Mais avoir un patrimoine ne signifie pas forcément qu’on a des revenus qui permettent de payer l’impôt?

 

Prenons un cas concret. Pour un patrimoine de 1 millions d’euros, l’ISF représente 1500 euros, soit un taux effectif de 0,15%. Ce taux serait encore plus faible si l’on prenait en compte les réductions pour charges de famille, les abattements etc. Un patrimoine rapporte environ 5% par an minimum. Un taux d’ISF de 0,15% représente donc l’équivalent d’un impôt de 3% sur les revenus de ce patrimoine. On peut dire que c’est trop, ou pas assez. Pas que c’est confiscatoire. A 10 millions d’euros, l’ISF représente 1,17% du patrimoine,  soit l’équivalent d’un impôt sur le revenu de 20%, si le rendement du capital frappé atteint 6%, ce qui est peu.
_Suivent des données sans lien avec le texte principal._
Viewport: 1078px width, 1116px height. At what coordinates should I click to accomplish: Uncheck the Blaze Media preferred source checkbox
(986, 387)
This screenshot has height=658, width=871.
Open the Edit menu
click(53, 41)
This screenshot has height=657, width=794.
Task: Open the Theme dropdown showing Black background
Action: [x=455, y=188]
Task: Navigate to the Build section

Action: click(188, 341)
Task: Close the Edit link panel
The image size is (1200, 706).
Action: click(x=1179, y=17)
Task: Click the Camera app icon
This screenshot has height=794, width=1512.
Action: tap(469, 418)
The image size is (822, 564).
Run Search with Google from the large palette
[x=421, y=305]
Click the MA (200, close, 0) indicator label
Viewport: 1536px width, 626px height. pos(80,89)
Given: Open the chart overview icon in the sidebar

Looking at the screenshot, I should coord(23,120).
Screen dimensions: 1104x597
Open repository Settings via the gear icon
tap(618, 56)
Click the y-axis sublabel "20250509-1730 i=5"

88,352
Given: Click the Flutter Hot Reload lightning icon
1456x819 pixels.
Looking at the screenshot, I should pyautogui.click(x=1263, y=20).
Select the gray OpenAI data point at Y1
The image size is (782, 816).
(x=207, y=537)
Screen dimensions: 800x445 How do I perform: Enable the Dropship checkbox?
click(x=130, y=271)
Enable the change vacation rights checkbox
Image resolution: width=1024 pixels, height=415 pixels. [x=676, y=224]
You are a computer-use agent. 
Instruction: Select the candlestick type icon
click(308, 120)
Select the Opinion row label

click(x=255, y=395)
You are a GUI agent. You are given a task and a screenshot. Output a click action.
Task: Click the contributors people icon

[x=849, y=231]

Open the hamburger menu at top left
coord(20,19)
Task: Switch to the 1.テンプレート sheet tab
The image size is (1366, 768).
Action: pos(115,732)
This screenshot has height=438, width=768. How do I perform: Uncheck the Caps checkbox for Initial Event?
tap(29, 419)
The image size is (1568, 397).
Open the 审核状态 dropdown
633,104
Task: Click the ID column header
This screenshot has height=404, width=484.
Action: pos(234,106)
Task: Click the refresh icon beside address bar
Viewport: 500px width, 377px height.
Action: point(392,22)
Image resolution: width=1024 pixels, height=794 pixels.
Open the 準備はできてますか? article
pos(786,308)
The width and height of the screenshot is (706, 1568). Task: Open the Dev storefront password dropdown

Mais si le rendement du capital est plus important, le prélèvement de l’ISF baisse. Le supplément d’impôt représenté par l’ISF est d’une ampleur relative.

 

Mais est-ce utile, on pourrait agir uniquement par le biais de l’impôt sur le revenu?

 

Il faut revenir au principe de l’ISF: il s’agit de lutter contre la concentration stérile des patrimoines, et inciter les personnes qui sont assises sur un patrimoine important, et qui se montrent incapables de le faire fructifier,  à s’en séparer. Au contraire, l’impôt est léger pour les personnes qui gèrent bien leur capital, l’investissent dans des entreprises nouvelles et en obtiennent un rendement élevé.